### Article ###
Why pairwise testing works so well: a possible theoretical explanation of an empirical phenomenon

Zapata F.; Kreinovich V.

Mathematical Structures and Modeling 2017. N. 1(41). PP. 131-135

UDC 004.05

WHY PAIRWISE TESTING WORKS SO WELL: A POSSIBLE THEORETICAL EXPLANATION OF AN EMPIRICAL

PHENOMENON

Francisco Zapata

Ph.D. (Phys.-Math.), e-mail: fazg74@gmail.com Vladik Kreinovich

Ph.D. (Phys.-Math.), Professor, e-mail: vladik@utep.edu

University of Texas at El Paso, El Paso, Texas 79968, USA

Abstract. Some software defects can be detected only if we consider all possible combinations of three, four, or more inputs. However, empirical data shows that the overwhelming majority of software defects are detected during pairwise testing, when we only test the software on combinations of pairs of different inputs. In this paper, we provide a possible theoretical explanation for the corresponding empirical data.

Keywords: software testing, pairwise testing, empirical data, theoretical explanation.

1. Pairwise Testing: Empirical Data

Need for software testing. At present, many processes depend on computer programs. In software dealing with health issues and with complex technology like flying a plane or operating a nuclear power station, a program mistake can be fatal and/or catastrophic. It is therefore important to make sure that the software functions correctly.

In the ideal world, we should be able to prove program correctness, so that we will be 100% sure that the program produces the correct results. However, at present, such formal verification is only possible for rather simple programs. For most programs, the only way to make sure that the program works correctly is to test it with different inputs and different parameters.

Testing is not a perfect way to verify software. Most programs have many possible inputs and many possible setting. For each of the inputs, we have a large number of possible values. It is therefore not feasible to test all possible combinations of inputs. So, we have to select which combinations we can feasibly test.

Empirical data helps to decrease number of tests. Since there is usually a large number of possible inputs, we cannot test all possible combinations of these inputs, so we have to limit the number of inputs whose combinations we test.

The simplest approach is to consider each input one by one, and for each input, to try different values of the corresponding quantity. This approach helps find some program defects, but it misses many defects that can be hidden behind if-statements with two or more conditions.

Let us present a simple example related to real-number computations following the IEEE 754 standard. A program may contain a division x/y of two real numbers x and y. If we fix a value y = 0 and consider all possible values x, the division will be performed perfectly well. Similarly, if we fix a value x = 0 and consider all possible values y, the division will be performed perfectly well. Even for y = 0, we will get a legitimate infinite value. However, if both x and y are equal to 0, then -unless we explicitly instructed a computer what to do in this case - we will have a problem, since 0/0 is undefined.

A natural next step is to consider pairwise testing when we consider all possible pairs of inputs, and for each pair, test different combinations of the corresponding values. The following step is to consider all possible triples of inputs, etc.

At first glance, since, as we have mentioned, most program have a large number of inputs, we should need to consider all possible combinations of such inputs to find all the program's errors. Interestingly, however, in practice, most program errors can be detected already on the pairwise testing stage. Specifically, the empirical data (see, e.g., [1]) shows that 84% of the defects are detected in pairwise testing. Out of the remaining 16% of the defects:

11% are detected when we perform triple-wise testing, and

4% require trying combinations of 4 inputs.
###
Actions to take
**A.** According to the pairwise testing paper, what share of software defects is detected during pairwise testing?
**B.** Reproduce the passage of the pairwise testing paper word for word, starting with "In the ideal" and going on through "and different parameters.".
### Information provided ###
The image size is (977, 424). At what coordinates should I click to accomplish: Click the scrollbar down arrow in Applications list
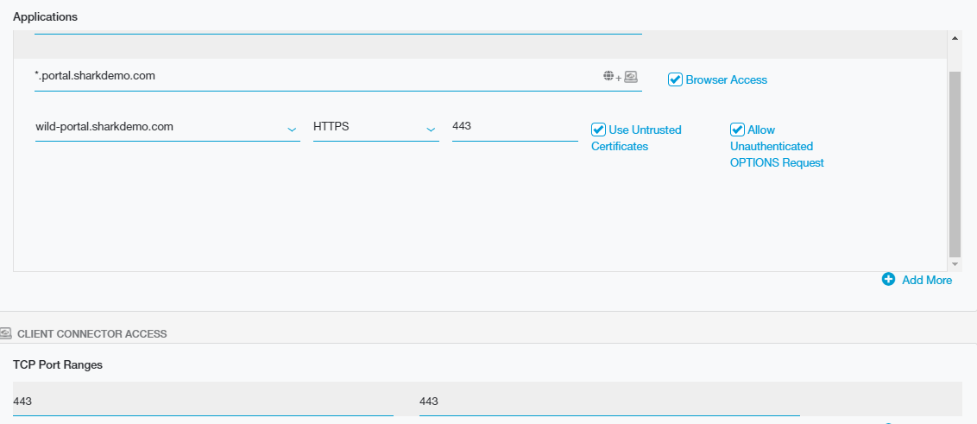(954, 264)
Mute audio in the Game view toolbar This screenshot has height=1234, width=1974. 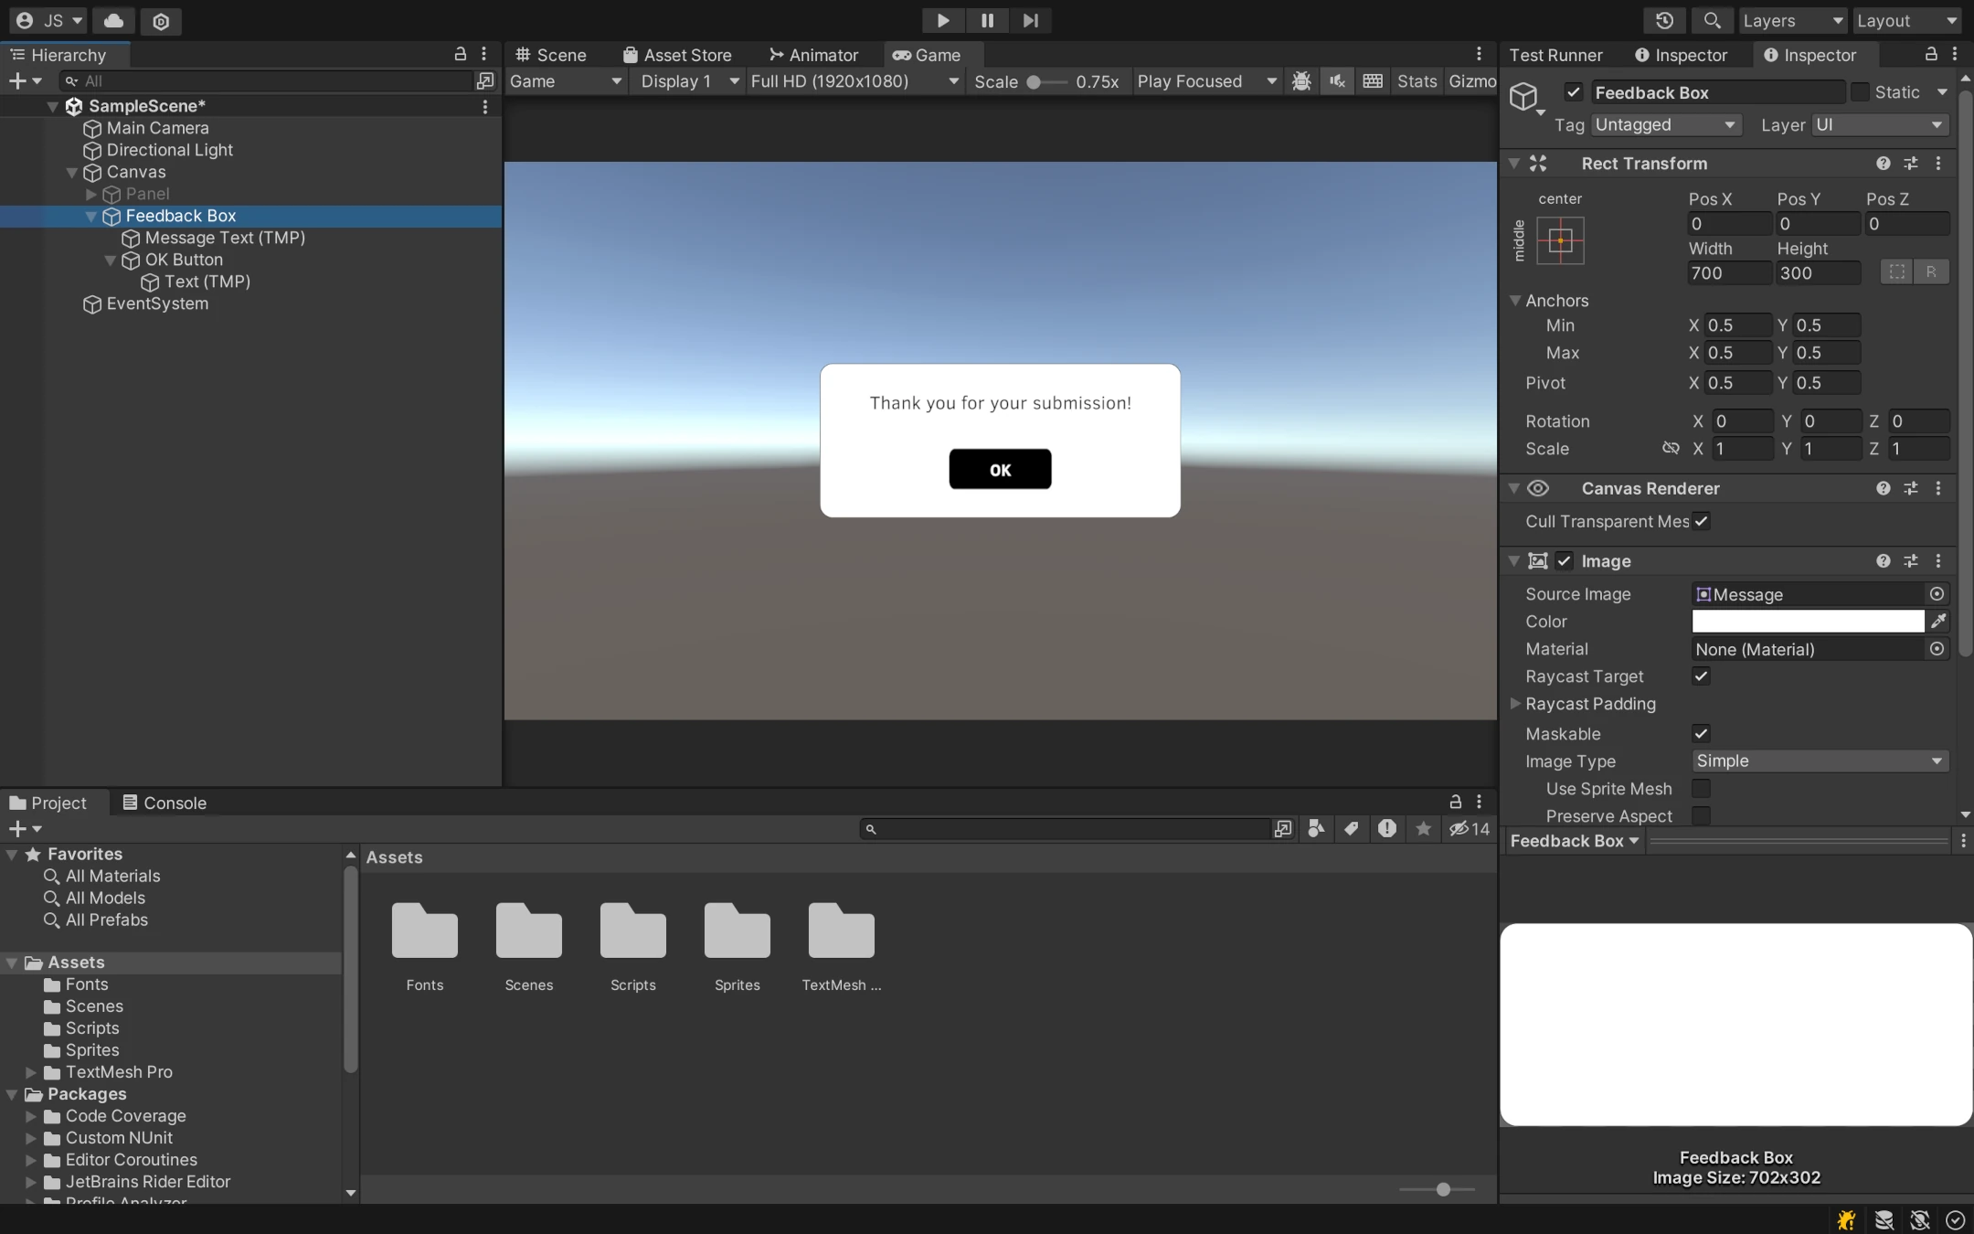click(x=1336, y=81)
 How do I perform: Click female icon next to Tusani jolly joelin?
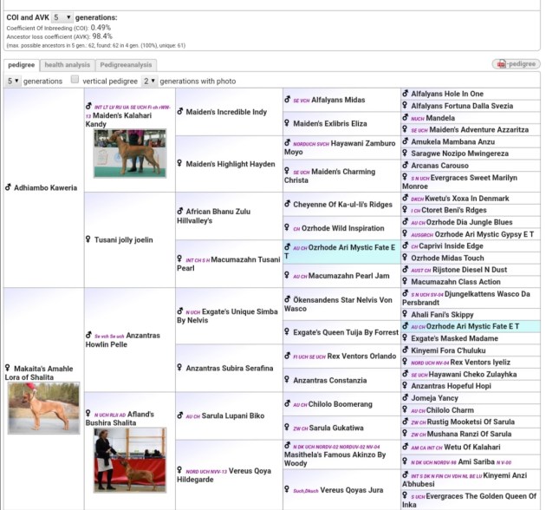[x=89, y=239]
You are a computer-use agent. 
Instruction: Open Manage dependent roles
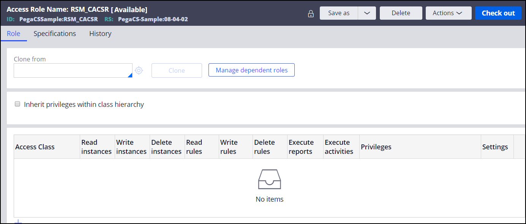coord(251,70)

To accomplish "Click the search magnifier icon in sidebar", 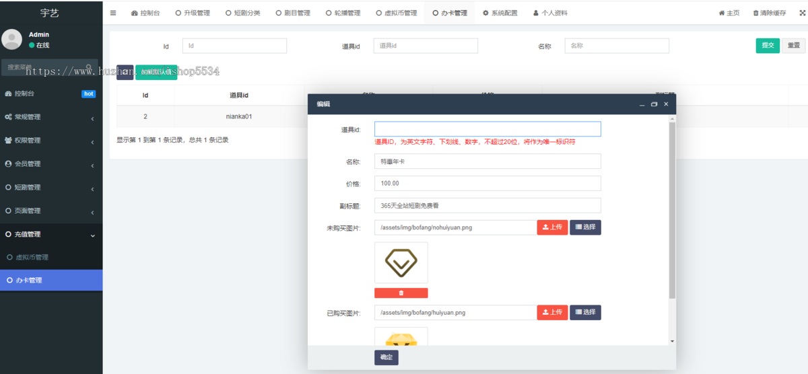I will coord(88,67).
###
Results
**A.** 84% of the defects are detected in pairwise testing.

**B.**
In the ideal world, we should be able to prove program correctness, so that we will be 100% sure that the program produces the correct results. However, at present, such formal verification is only possible for rather simple programs. For most programs, the only way to make sure that the program works correctly is to test it with different inputs and different parameters.